Introduction to Auditing LLMs
LLMs, such as those based on transformer architectures, have seen widespread adoption due to their impressive ability to generate human-like text across various tasks. While presenting numerous opportunities, including unprecedented adaptability and scaling capabilities, LLMs also come with ethical concerns like discrimination, information hazards, misinformation, misuse, interaction harms, and environmental footprint. Effective auditing can thus serve as a robust governance mechanism, ensuring that the deployment of LLMs aligns with ethical, legal, and technical benchmarks.
Layers of Auditing
- Governance Audits
- Objective: Examine organizational procedures and governance structures to ensure effective risk management systems are in place.
- Key Activities:
- Review adequacy of governance frameworks to adhere to best practices.

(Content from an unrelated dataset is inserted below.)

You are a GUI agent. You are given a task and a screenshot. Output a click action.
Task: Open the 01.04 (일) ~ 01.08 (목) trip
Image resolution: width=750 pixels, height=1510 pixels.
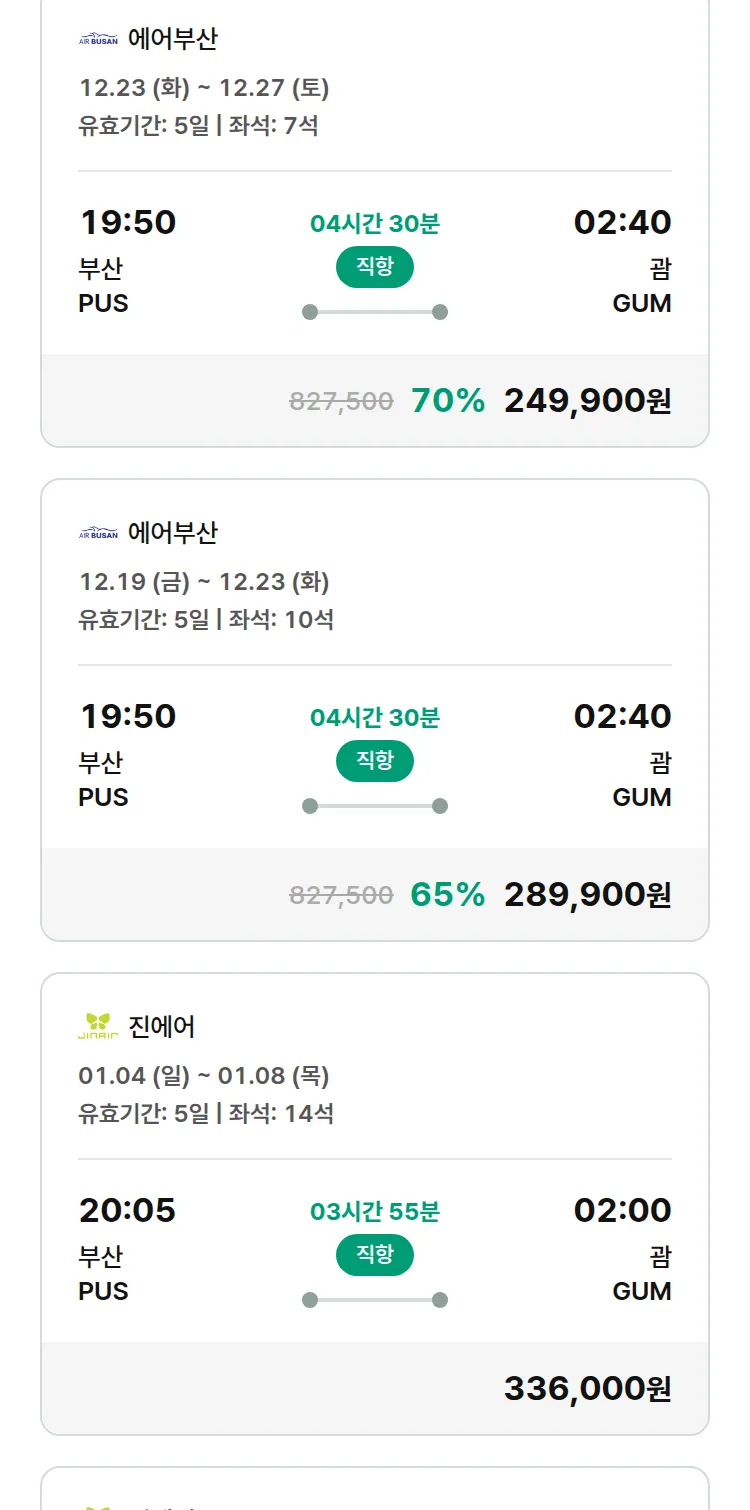[204, 1076]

- Develop audit trails documenting LLM development processes thoroughly.
- Map roles and responsibilities for accountability concerning adverse system outcomes.
- Model Audits
- Objective: Evaluate models post-training but pre-deployment, focusing on their intrinsic properties to inform potential applications and limitations.
- Key Characteristics Evaluated:
- Performance: Using structured benchmarks like GLUE and BIG-bench to measure real-world task execution.
- Robustness: Assessing sensitivity to unexpected inputs using tools like Robustness Gym.
- Information Security: Determining potential for sensitive data leakage, employing techniques like exposure metrics.
- Truthfulness: Evaluating capability to produce accurate information, employing metrics from benchmarks such as TruthfulQA.
- Application Audits
- Objective: Monitor applications built on LLMs post-deployment to continuously assess their impact and compliance.
- Approach: Implement continuous monitoring technique to evaluate performance over time, keeping track of dynamic risk factors and emergent behavior in LLMs.
Harmonization of Audits
Cross-leveled harmonization of audits is crucial, where outputs and insights from one level inform approaches and focus at another. For instance, data from ongoing application audits can refine governance protocols and adjust model training to mitigate identified shortcomings. Moreover, audit methodologies ought to adapt to anticipated risks that vary significantly across contexts.
Conclusion
The proposed audit structure is a robust response to the inherent challenges posed by LLMs. By employing external yet collaborative audits across governance, model, and application levels, technology providers can effectively manage risks associated with LLMs and provide a foundational level of assurance for their widespread and responsible use. While the methodology presents a sophisticated framework, it is essential to acknowledge its limitations, requiring continual refinement and adaptation to emerging risks and ethical questions as the societal impact of AI evolves.